The Public Domain Review features many of Ponting’s photographs. An accompanying article by Max Jones, senior lecturer in modern history at the University of Manchester, argues that those images are at least partly responsible for keeping Scott’s reputation alive for so long:
Ponting exposed around 25,000 feet of film and 2,000 photographic negatives in the Antarctic. Rarely, if ever, has an expedition been documented so thoroughly and so beautifully. Publishers and film-makers today can be confident of the availability of rich visual resources for any new Scott project, with striking photographs of the central characters, wild life and Antarctic environment. Ponting frequently juxtaposed awe-inspiring natural features with tiny human figures, presenting the Antarctic as a medieval fortress besieged by brave polar knights.
via Remembering Scott | The Public Domain Review.
Here are a few images and some of Ponting’s own commentary about the expedition:
Iceberg Grotto, “The Great White South; being an account of Captain Scott’s South Pole expedition and of the nature life of the Arctic” (1922), by Herbert Ponting. Public Domain Review. CC By -SA 2.0
In his 1922 book, The Great White South; being an account of Captain Scott’s South Pole expedition and of the nature life of the Arctic, Ponting recalls seeing the above iceberg grotto for the first time: “A fringe of long icicles hung at the entrance of the grotto, and passing under these, I was in the most wonderful place imaginable,” he writes. “From outside, the interior appeared quite white and colorless, but, once inside, it was a lovely symphony of blue and green.”

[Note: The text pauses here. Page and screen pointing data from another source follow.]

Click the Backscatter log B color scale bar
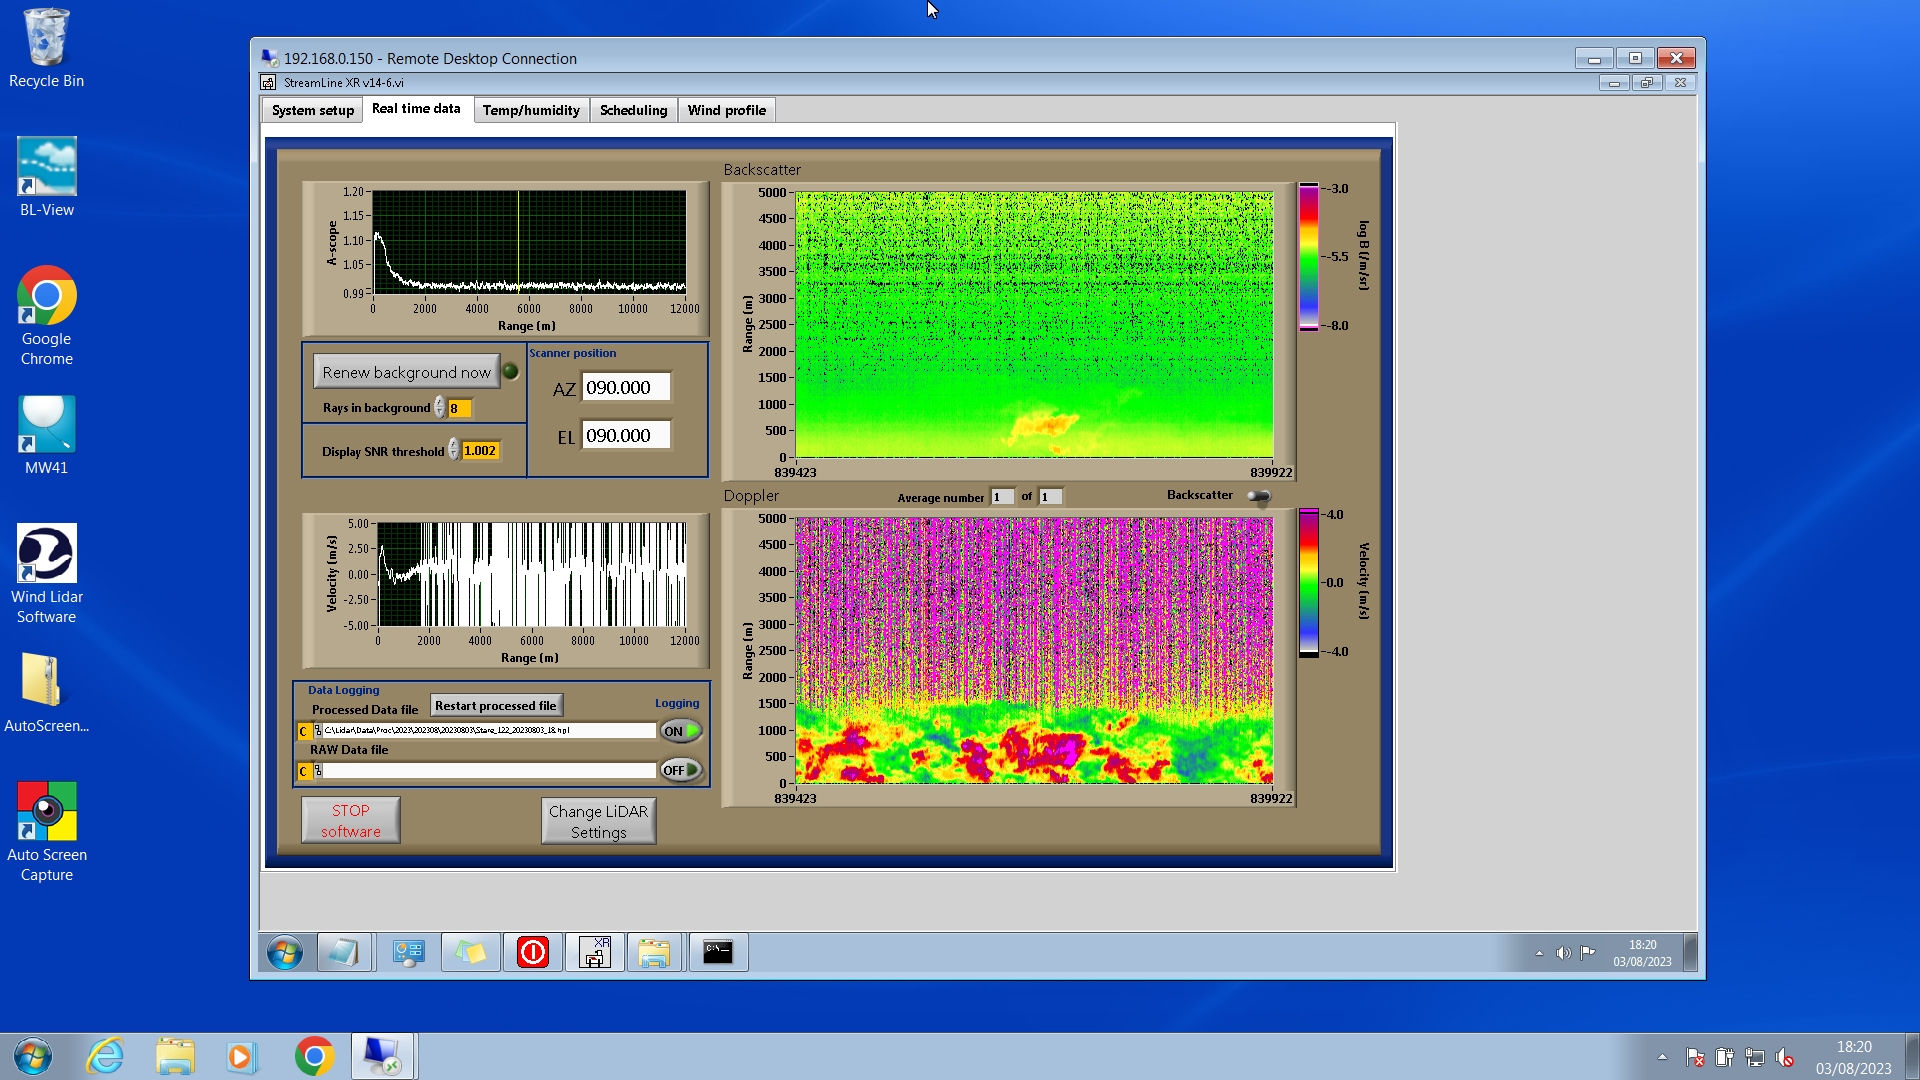The width and height of the screenshot is (1920, 1080). point(1308,257)

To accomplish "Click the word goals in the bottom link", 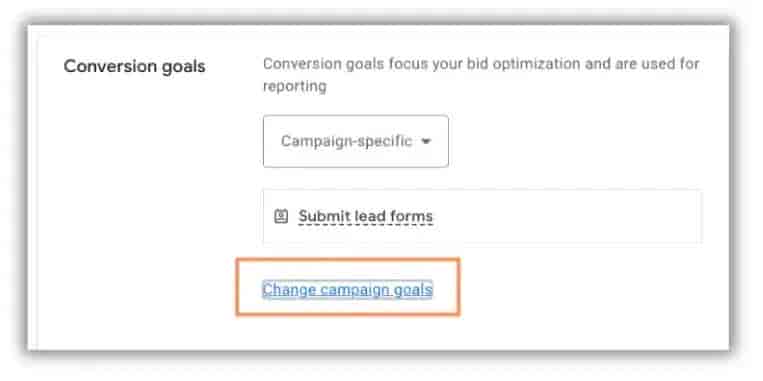I will pos(412,290).
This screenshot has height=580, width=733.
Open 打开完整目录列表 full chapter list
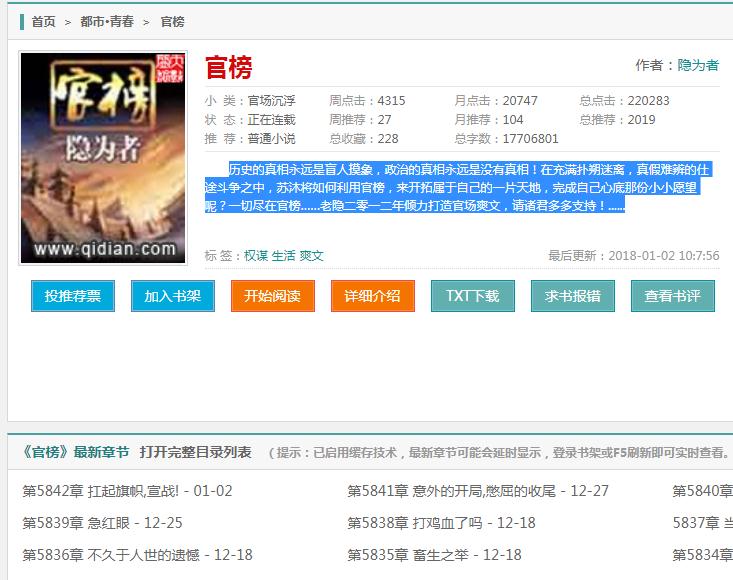coord(195,452)
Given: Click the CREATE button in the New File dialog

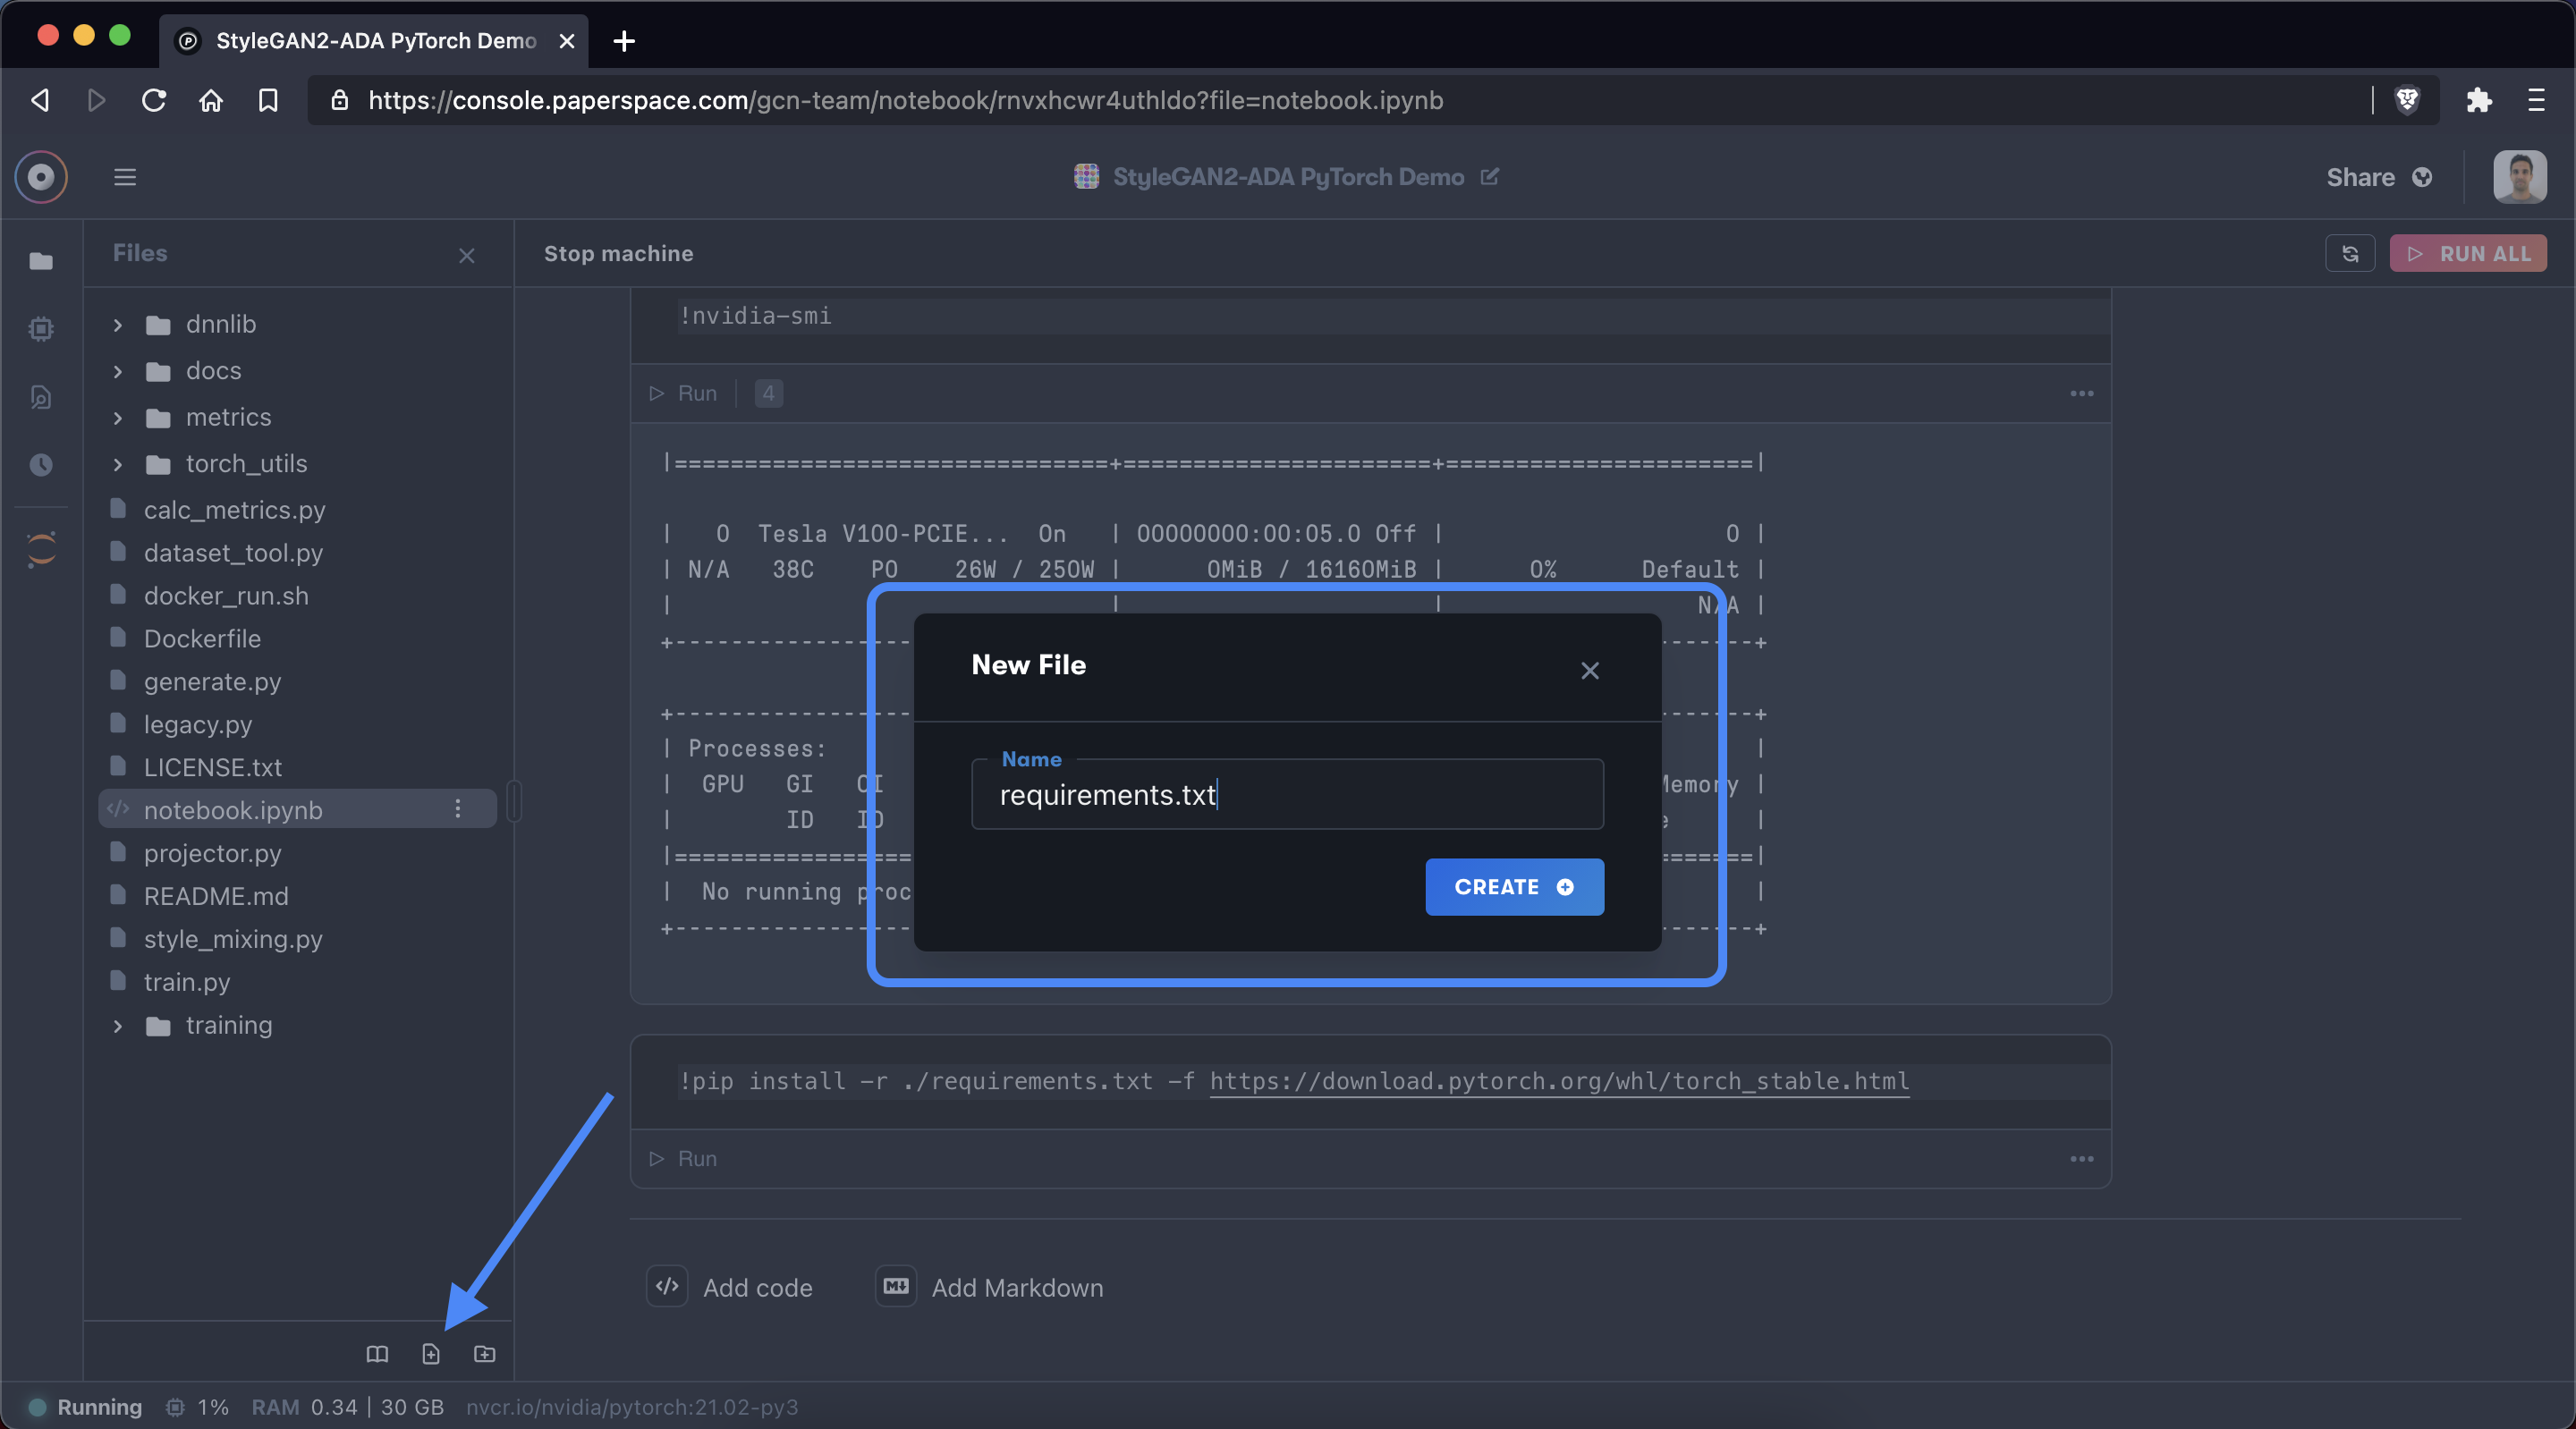Looking at the screenshot, I should [x=1513, y=887].
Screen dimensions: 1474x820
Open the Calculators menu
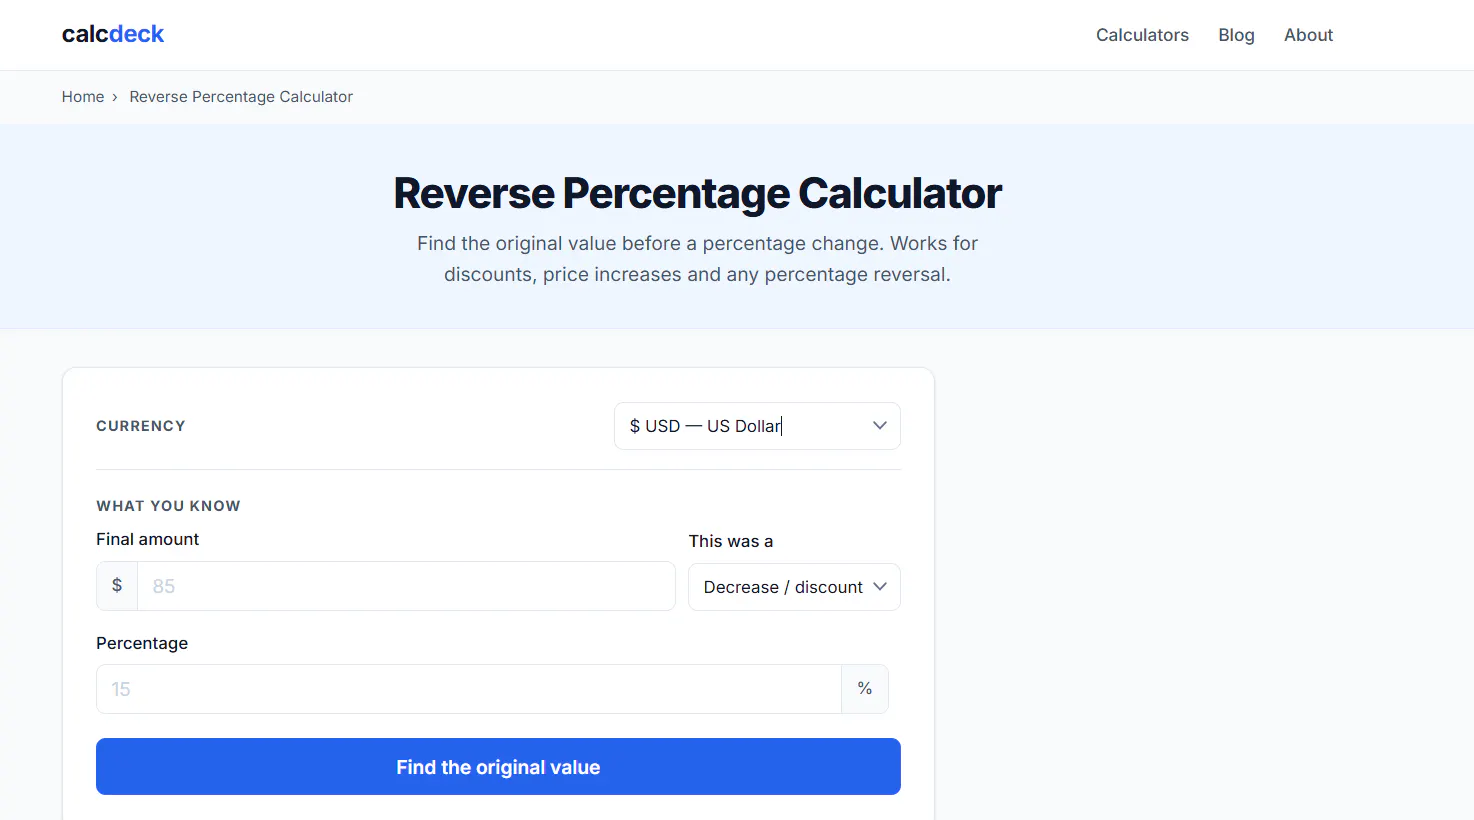pos(1142,35)
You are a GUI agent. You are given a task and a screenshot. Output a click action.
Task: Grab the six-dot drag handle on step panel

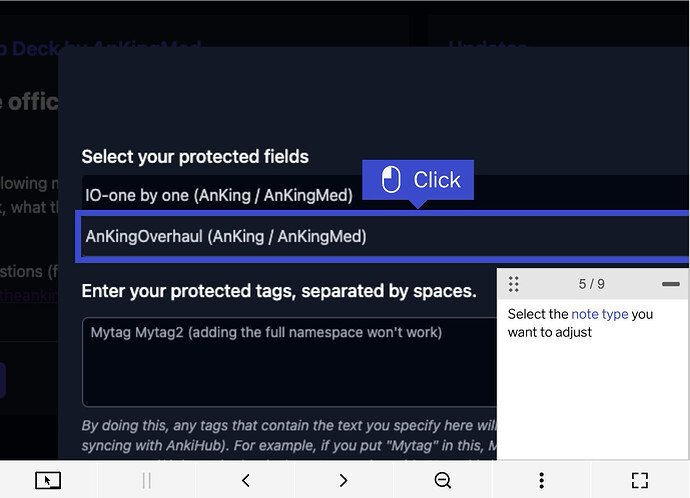513,284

Herbert Ponting. Public Domain Review. CC By -SA 2.0.
Ponting explains how he dressed the part of an Antarctic photographer: “I took every care to guard against cold myself. In zero weather I wore four pairs of woollen socks, and one pair of heavy goat-hair ski socks. I wrapped dried saenne grass round these, and over all wore a pair of finnesko, or Norwegian mocassins made from the leg fur of reindeer. I wore two suits of thick ‘Wolsey’ woollen underwear; thick corduroy breeches and puttees; a heavy woollen guernsey, a thick woollen coat and a flannel-lined leather coat; a woolen wrapper and a sealskin fur helmet. On my hands I wore a pair of woollen mits and thick dog-fur mits reaching almost to the elbows.”
Of course, such a snug wardrobe wasn’t always practical: “When working the camera I would remove both pairs of mits until my hands began to chill in the woollen gloves; then bury them again in the warm fur and beat them together until they glowed again,” Ponting writes. “But my fingers often became so numbed that I had to nurse them back to life by thrusting my hands inside my clothing, in contact with the warm flesh.
Protecting flesh and equipment were two key challenges in the cold. For example, wrote Ponting, “There was sometimes a difference of more than one hundred degreees between the exterior and interior temperature. To bring cameras inside was to subject them to such condensation that they became dripping wet as they came into the warm air.”
Photographer: Herbert Ponting. Public Domain Review. CC By -SA 2.0.
By November 1912 it was time for Ponting to say goodbye to Scott and the small crew that would finish the trek to the Pole. “I was anxious to accompany the Polar Party as far as possible; but Captain Scott explained that it would be quite impossible to transport my heavy apparatus,” Ponting writes. “Every ounce that could be carried on the sledges, other than camping equipment, would be food.”
On that day, “It was very cold and a biting wind was blowing; and ice and sky mingled in the South, into which the foremost units of the caravan were rapidly disappearing. On the bosom of that vast wilderness of ice, I could think only of the unknown perils and hardships that lay ahead of them,” Ponting writes. “They were destined never to return from the heart of the Great Alone.”